Concept and real-world RL

Random Network Distillation (RND) provides an intrinsic reward by comparing the output of a fixed random network (target) with a predictor network trained to match it on visited states. States that have been visited often have low prediction error; novel states have high error and thus high intrinsic reward. Unlike ICM, RND does not use actions or a forward model—it only measures “how well can we predict this state’s fingerprint?” In game AI (e.g. Atari hard-exploration games like Pitfall), RND helps agents discover new screens; in robot navigation, it can encourage visiting new regions of the state space when the goal reward is sparse.

Where you see this in practice: RND in Atari (e.g. OpenAI); bonus-based exploration in DQN and policy-gradient methods.

Illustration (RND exploration): RND intrinsic reward is high in novel states (high prediction error). The chart below shows extrinsic vs intrinsic return over episodes (intrinsic decreases as states become familiar).

Exercise: Implement RND: a fixed random target network and a predictor network trained on visited states. Use the prediction error as intrinsic reward. Apply it to a hard exploration problem like a Pitfall-style environment.

Professor’s hints

  • Target: One or more layers of a randomly initialized network (e.g. MLP or small CNN) that maps state to a fixed-dimensional vector; weights are frozen.
  • Predictor: Same architecture (or similar), trained to match the target’s output on the current batch of states.
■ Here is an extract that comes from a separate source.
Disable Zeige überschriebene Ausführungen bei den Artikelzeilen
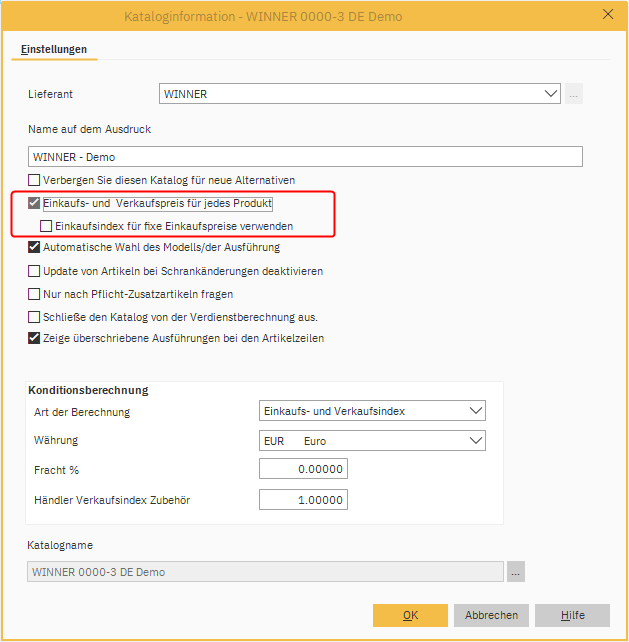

Loss = MSE(target(s), predictor(s)); intrinsic reward = MSE (or its square root) so that novel states get high reward.
  • If Pitfall-style env is not available, use a deterministic maze with a single distant goal or a proc-gen maze where each episode has a different layout so that “novelty” is meaningful.
  • Add the intrinsic reward to the environment reward (with a coefficient); tune so the agent both explores and still cares about the goal.

Common pitfalls

  • Predictor overtrains on recent states: If the predictor fits the replay buffer too well, intrinsic reward drops everywhere; use a reasonable buffer size and learning rate so the predictor generalizes to “similar” states but fails on truly new ones.
  • Scaling: Raw MSE can be large or small depending on architecture; normalize or scale the intrinsic reward so it is on a similar scale to extrinsic reward.
  • Continuous state spaces: RND works well with raw pixels or state vectors; for high-dimensional states, the target and predictor need enough capacity to make “novel” states distinguishable.
Worked solution (warm-up: RND)
Key idea: RND: a random fixed network maps state to a target; a predictor network is trained to match the target. Intrinsic reward = \(\|f_{target}(s) - f_{pred}(s)\|^2\). States where the predictor fails (high error) are “novel.” The target is random so it does not change; only the predictor is trained. This gives a stable novelty signal without count-based memory.

Extra practice

  1. Warm-up: Why does a fixed random network give different outputs for different inputs? Why would a predictor trained on visited states have higher error on unvisited states?
  2. Coding: Implement RND on a 10×10 maze with goal at (9,9). Plot “mean intrinsic reward” and “unique states visited” over training. Compare with the same agent without RND.
  3. Challenge: Combine RND with count-based exploration (e.g. use both RND bonus and \(1/\sqrt{N(s)}\)). Does the combination improve over either alone on a hard exploration task?
  4. Variant: Change the target network architecture (small MLP vs larger MLP vs CNN for pixel inputs). Does the capacity of the target network affect exploration quality? Run on a pixel-based env and compare coverage.
  5. Debug: An RND agent’s intrinsic reward stays near zero after the first 1000 steps even in unvisited states. Logging shows the predictor network parameters are identical to the target network’s parameters. Identify the bug (both networks were initialized with the same seed and neither is frozen) and fix it.
  6. Conceptual: RND produces episodic vs lifetime curiosity depending on whether the predictor is reset between episodes. Explain the difference: when would you want the predictor to persist across episodes, and when would you reset it?